Мы сидели возле костра, подбрасывали сучки и веточки и слушали чуть-чуть захмелевшего старика. Он говорил об охоте, о рыбе, о каком-то полковнике, который часто сюда приезжал и с которым они все ночи напролет о чем-то там судили-рядили, потом переключился на ключевский ресторан, очень его возмутивший.

— «Одет, говорят, плохо, галстука нет», — вот и не пустили. «Я есть, говорю, хочу, а галстука у меня отродясь не было». — «Нет, говорит, нельзя». Ну тут я уж рассердился — и не в такие рестораны меня пускали. «Давай директора», говорю. Ну, с директором поладили как-то. Такой пир задал, никто не пожаловался, никого не обошел…

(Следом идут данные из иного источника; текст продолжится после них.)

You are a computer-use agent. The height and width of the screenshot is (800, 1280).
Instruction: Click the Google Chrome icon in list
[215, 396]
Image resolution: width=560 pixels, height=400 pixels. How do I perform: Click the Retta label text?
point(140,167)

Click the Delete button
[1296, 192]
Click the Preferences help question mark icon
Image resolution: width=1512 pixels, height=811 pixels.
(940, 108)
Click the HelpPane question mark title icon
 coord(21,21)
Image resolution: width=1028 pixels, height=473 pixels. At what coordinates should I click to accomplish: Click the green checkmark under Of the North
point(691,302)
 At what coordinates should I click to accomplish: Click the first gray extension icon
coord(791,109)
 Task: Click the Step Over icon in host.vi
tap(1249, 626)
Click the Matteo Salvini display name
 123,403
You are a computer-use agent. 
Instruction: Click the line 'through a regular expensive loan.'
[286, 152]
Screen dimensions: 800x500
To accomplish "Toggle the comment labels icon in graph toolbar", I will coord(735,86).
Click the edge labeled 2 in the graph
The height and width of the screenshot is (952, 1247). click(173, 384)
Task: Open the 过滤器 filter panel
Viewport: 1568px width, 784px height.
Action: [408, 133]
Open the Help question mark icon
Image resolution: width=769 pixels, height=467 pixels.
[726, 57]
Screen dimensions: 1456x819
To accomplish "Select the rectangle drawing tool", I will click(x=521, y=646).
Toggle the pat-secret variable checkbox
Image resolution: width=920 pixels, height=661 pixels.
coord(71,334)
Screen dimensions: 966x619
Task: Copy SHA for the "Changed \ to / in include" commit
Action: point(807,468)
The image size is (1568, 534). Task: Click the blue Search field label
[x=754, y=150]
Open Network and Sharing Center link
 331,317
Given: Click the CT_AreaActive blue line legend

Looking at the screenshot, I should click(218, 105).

Он был очень горд этой историей и несколько раз к ней возвращался.

— Выходит, с людьми все-таки веселее? — допытывался мой товарищ.

— Может, и веселее, а тут лучше.

— А вдруг заболеете?

— Помогут. Раза два доктор приезжал, хороший парень, молоденький такой.

— С чего же вы живете?

— А рыба? — Дядя Ваня удивленно на нас посмотрел. — Иной раз утка. Помогают люди, не забывают…

Кроме того, оказывается, он получает пенсию — раз в месяц, в два возят его в Ключи. Вообще о своих посетителях он отзывается хорошо, особенно о том самом полковнике.

— Журналы мне привозил разные, вот и украсил я свои хоромы.

Все стены его хибарки оклеены были вырезанными из «Огонька» фотографиями. Системы особой не было, но с разных углов на нас глядели и Фидель Кастро, и Гагарин с Титовым, и Клиберн, и Кеннеди, и улыбающиеся сталевары, а на самом почетном месте, у изголовья, вырезанная из газеты Терешкова. В углу висела икона.

К концу беседы он вдруг сказал, что ему необходимо в Москву съездить.